Da mit dem angefochtenen Bescheid die durch den unbefristeten Bescheid vom 17.5.2006 verfügte zuschussweise Bewilligung von Leistungen zurückgenommen wurde, ist die Rechtmäßigkeit jenes Bescheides zunächst an § 45 SGB X zu messen (vgl. zur Auslegung eines Sozialhilfeleistungen "bis auf weiteres" bewilligenden Bescheids als begünstigender Verwaltungsakt mit Dauerwirkung LSG Baden-Württemberg, Beschl. v. 18.10.2006, Az. L 7 SO 3313/06 ER-B; Hessisches LSG, Beschl. v. 18.4.2007, Az. L 7 SO 85/06 ER; LSG Berlin-Brandenburg, Beschl. v. 27.1.2006, Az. L 15 B 1105/05 SO ER, alle in (juris)). Die Rücknahme eines begünstigenden Verwaltungsakts mit Dauerwirkung für die Zukunft setzt - sofern sie nicht auf eine wesentliche Veränderung der Verhältnisse gestützt wird, wie sie hier nicht vorliegt - nach dieser Vorschrift voraus:

• die anfängliche Rechtswidrigkeit des Verwaltungsakts (Abs. 1 a. a. O.),

• die Einhaltung der in Absatz 3 a. a. O. geregelten Rücknahmefrist (bei Gutgläubigkeit des Empfängers wie hier i. d. R. 2 Jahre),

• dass der Bescheidempfänger sich nicht auf schutzwürdiges Vertrauen nach Abs. 2 a. a. O. berufen kann,

• dass die den Bescheid erlassende Behörde ihr Ermessen richtig ausgeübt hat (Abs. 1 a. a. O, "darf").

Diese Voraussetzungen sind hier erfüllt, insbesondere auch die nach Ziff. 1. Die anfängliche Rechtswidrigkeit des Bewilligungsbescheids vom 17.5.2006 ergibt sich daraus, dass die Klägerin über grundsätzlich verwertbares Vermögen in Form ihrer Kapitallebensversicherung verfügt, dessen Wert bereits bei Antragstellung die Vermögensfreigrenze von 1600 EUR (vgl. § 90 Abs. 2 Nr. 9 SGB XII i. V. m. § 1 Abs. 1 Nr. 1a der Verordnung zur Durchführung des § 90 Abs. 2 Nr. 9 SGB XII vom 15.2.1988) überstieg. Hilfe zum Lebensunterhalt als Zuschuss war daher rechtlich nicht zulässig. Denn gemäß § 19 Abs. 1 Satz 1 SGB XII setzt Hilfe zum Lebensunterhalt voraus, dass der notwendige Lebensunterhalt nicht oder nicht ausreichend aus eigenen Kräften und Mitteln, insbesondere aus dem Einkommen und Vermögen, beschafft werden kann. Einzusetzen ist gem. 90 Abs. 1 SGB XII das gesamte verwertbare Vermögen. Hierzu gehören grundsätzlich die bei Antragstellung vorhandenen Ansprüche aus der Kapitallebensversicherung (vgl. Hessisches LSG, Urt. v. 21.5.2010, Az. L 7 SO 78/06, (juris)).
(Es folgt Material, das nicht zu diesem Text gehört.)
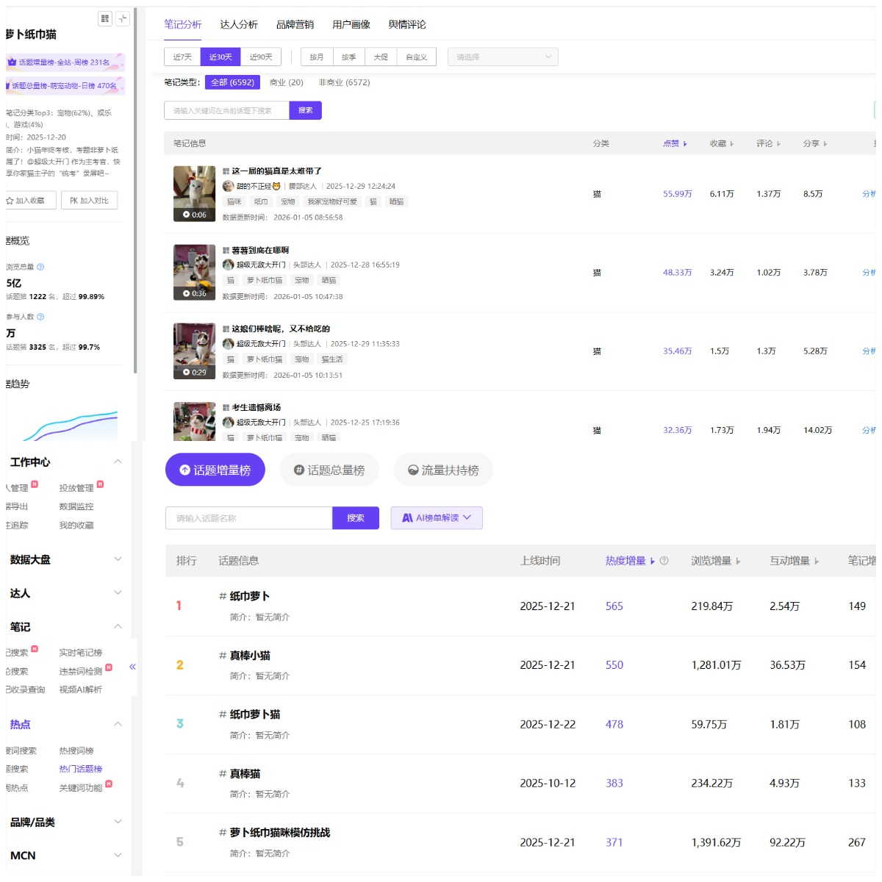The height and width of the screenshot is (882, 882).
Task: Click help icon next to 热度增量 column
Action: [664, 561]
Diese Lebensversicherung ist weiter nicht nach § 90 Abs. 2 SGB XII von der Verwertbarkeit ausgenommen. Insbesondere liegen die Voraussetzungen von § 90 Abs. 2 Nr. 2 SGB XII nicht vor (diese Vorschrift privilegiert nur sog. "Riester-Anlageformen" und ggf. andere nach Bundesrecht ausdrücklich als Altersvorsorge geförderte Vermögen, vgl. näher Hessisches LSG a. a. O.; um solches handelt es sich bei der hier zu beurteilenden Versicherung nicht). Entgegen der Auffassung der Klägerin stellt ihre Lebensversicherung auch kein härtefallgeschütztes Vermögen i. S. v. § 90 Abs. 3 SGB XII dar. Danach darf die Sozialhilfe nicht vom Einsatz oder der Verwertung eines Vermögens abhängig gemacht werden, soweit dies u. a. für den, der das Vermögen einzusetzen hat, eine Härte bedeuten würde (Satz 1 a. a. O.). Gem. Satz 2 a. a. O. ist dies bei Leistungen nach dem 5. bis 9. Kapitel des SGB XII insbesondere der Fall, soweit eine angemessene Lebensführung oder die Aufrechterhaltung einer angemessenen Alterssicherung wesentlich erschwert würde. Satz 2 ist hier nicht einschlägig, weil es um Leistungen nach dem 3. Kapitel des SGB XII geht. Es liegt aber auch keine allgemeine Härte im Sinne des § 90 Abs. 3 Satz 1 SGB XII vor. Aus dem systematischen Zusammenhang zwischen den beiden Sätzen des § 90 Abs. 3 SGB XII ist zu schließen, dass die von der Klägerin dargelegte Zweckbestimmung zur Alterssicherung für sich genommen keine Härte begründet. Von einer Härte kann daher nicht schon dann ausgegangen werden, wenn eine angemessene Lebensführung oder eine angemessene Alterssicherung gefährdet ist, sondern erst, wenn nach Lage des Einzelfalls der Vermögenseinsatz unzumutbar erscheint, wobei auf den aktuellen und künftigen sozialhilferechtlichen Bedarf und nicht auf die bisherige Lebensführung abzustellen ist. Vorausgesetzt wird ein atypischer Lebenssachverhalt, dem der Gesetzgeber mit den Regelvorschriften des § 90 Abs. 1 und 2 SGB XII nicht gerecht werden konnte (Hessisches LSG, a. a. O., m. w. N.).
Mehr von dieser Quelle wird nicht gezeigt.